▶ [EXERCISE DESCRIPTION]: Filter the entries down to the lines containing "calendar", and copy those lines.

--- INFORMATION GIVEN ---

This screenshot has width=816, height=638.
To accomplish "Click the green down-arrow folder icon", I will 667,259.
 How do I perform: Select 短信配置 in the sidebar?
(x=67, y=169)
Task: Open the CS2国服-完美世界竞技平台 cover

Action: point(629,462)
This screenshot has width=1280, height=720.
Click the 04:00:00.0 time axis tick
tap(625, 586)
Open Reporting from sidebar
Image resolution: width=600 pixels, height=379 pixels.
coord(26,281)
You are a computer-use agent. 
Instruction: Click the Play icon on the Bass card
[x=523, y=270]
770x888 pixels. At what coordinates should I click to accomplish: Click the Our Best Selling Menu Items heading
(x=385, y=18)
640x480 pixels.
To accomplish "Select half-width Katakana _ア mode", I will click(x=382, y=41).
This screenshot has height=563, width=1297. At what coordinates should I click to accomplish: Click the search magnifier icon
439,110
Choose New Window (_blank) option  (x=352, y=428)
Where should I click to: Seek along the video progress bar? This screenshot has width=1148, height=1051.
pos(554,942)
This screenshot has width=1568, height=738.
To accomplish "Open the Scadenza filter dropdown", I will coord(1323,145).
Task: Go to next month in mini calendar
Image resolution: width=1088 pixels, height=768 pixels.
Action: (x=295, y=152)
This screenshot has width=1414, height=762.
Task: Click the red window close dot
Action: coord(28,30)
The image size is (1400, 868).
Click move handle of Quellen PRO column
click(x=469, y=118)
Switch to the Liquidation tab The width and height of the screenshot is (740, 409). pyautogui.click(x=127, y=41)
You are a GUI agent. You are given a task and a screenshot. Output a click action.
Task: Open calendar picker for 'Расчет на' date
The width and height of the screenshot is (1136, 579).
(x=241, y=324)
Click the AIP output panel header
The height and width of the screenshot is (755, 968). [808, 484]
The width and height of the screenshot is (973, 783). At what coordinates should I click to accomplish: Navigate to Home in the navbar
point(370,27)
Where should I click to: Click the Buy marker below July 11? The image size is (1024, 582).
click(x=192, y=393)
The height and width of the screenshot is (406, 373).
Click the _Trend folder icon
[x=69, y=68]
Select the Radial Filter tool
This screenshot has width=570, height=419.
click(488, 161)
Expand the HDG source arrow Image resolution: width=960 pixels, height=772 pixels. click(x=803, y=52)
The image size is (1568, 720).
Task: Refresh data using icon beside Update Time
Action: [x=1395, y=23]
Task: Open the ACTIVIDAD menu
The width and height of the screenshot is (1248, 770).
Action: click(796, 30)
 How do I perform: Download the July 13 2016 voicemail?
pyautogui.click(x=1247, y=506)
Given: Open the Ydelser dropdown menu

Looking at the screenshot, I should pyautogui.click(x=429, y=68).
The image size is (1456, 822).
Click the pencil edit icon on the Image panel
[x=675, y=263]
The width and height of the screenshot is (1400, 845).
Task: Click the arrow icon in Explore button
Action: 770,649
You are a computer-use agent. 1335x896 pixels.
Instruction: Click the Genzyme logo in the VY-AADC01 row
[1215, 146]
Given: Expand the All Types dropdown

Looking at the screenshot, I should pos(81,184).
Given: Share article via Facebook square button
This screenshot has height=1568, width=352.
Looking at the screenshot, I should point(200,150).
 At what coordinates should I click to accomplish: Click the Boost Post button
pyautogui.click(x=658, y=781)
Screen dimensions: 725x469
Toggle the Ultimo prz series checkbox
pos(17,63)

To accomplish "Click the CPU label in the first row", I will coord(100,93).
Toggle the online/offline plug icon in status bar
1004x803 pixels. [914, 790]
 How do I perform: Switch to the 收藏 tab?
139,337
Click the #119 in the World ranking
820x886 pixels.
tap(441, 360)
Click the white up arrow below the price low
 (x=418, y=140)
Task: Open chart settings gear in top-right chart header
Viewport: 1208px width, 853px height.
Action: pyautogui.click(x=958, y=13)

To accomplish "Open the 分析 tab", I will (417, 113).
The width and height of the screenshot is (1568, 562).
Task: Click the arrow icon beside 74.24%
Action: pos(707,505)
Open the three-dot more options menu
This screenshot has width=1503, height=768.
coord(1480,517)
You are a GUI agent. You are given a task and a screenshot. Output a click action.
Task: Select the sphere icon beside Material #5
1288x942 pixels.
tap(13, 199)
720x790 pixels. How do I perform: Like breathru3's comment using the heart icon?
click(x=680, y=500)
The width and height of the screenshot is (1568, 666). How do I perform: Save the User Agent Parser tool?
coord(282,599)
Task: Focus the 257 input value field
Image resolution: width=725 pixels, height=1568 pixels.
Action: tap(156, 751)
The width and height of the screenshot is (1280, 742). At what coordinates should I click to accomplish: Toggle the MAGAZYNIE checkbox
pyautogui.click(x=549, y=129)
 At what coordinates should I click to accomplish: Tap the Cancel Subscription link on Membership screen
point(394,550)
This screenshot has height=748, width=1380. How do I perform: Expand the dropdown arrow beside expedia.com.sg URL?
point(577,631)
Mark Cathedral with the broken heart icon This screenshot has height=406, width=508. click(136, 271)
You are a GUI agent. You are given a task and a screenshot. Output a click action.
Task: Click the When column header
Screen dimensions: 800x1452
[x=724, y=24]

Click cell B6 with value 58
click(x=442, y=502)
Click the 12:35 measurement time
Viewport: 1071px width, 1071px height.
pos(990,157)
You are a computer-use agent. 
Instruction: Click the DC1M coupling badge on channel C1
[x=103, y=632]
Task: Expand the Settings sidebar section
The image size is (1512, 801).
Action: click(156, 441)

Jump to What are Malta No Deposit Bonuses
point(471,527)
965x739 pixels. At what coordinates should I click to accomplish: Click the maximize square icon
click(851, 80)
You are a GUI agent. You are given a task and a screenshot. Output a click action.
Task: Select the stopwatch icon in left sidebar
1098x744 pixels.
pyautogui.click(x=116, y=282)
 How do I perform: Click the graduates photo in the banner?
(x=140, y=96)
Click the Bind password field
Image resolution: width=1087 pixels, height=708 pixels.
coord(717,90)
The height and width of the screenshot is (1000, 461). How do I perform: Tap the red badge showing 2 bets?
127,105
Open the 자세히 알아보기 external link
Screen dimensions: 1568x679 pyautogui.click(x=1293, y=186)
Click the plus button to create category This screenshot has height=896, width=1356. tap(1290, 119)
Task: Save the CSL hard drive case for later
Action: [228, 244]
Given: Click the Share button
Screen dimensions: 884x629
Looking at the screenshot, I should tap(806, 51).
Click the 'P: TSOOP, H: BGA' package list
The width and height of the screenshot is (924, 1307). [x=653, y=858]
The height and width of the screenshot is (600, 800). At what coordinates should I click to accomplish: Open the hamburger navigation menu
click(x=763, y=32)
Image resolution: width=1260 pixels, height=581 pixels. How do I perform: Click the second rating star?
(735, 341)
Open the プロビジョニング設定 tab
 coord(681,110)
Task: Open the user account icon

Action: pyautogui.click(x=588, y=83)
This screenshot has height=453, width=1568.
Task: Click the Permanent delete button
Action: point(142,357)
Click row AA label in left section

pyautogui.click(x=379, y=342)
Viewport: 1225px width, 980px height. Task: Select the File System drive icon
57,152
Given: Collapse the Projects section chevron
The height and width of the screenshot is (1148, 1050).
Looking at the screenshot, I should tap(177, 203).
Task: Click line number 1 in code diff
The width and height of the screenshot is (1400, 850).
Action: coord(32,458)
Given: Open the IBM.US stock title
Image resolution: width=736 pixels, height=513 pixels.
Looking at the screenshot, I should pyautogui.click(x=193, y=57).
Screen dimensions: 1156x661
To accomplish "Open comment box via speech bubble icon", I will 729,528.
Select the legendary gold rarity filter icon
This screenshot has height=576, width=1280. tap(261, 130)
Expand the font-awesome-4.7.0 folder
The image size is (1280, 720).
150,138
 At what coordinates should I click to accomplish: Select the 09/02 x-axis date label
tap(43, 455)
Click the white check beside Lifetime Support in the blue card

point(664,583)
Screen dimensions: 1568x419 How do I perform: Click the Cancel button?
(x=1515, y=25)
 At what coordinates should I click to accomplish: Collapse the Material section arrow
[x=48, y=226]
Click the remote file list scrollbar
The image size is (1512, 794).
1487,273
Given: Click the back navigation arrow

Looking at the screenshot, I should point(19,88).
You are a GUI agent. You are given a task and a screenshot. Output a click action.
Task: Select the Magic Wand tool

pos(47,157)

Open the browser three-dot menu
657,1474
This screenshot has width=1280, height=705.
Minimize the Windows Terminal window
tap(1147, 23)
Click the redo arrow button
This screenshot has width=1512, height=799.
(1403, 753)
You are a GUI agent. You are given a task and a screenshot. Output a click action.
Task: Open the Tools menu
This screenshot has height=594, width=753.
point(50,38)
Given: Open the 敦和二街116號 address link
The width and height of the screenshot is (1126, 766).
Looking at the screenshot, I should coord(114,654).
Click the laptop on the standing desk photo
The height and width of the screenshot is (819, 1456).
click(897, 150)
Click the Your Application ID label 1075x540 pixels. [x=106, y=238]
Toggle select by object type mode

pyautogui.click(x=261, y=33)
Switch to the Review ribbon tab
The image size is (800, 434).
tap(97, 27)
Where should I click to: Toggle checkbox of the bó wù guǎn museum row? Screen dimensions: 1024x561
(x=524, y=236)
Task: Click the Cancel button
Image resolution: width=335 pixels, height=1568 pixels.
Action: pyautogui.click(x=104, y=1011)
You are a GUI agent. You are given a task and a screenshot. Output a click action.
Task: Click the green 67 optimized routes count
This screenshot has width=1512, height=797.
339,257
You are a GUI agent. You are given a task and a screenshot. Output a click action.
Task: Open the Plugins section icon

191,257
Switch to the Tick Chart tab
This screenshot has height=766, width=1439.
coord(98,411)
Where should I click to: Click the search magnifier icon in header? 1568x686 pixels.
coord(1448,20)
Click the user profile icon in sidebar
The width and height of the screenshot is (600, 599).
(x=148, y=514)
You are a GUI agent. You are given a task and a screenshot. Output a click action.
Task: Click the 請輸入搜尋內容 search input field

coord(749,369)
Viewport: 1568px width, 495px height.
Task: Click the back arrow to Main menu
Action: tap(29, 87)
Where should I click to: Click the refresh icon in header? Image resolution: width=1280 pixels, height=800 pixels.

---

▶ [RESULT FOR THIS TASK]:
Task: Go to next month in mini calendar
Task: Open calendar picker for 'Расчет на' date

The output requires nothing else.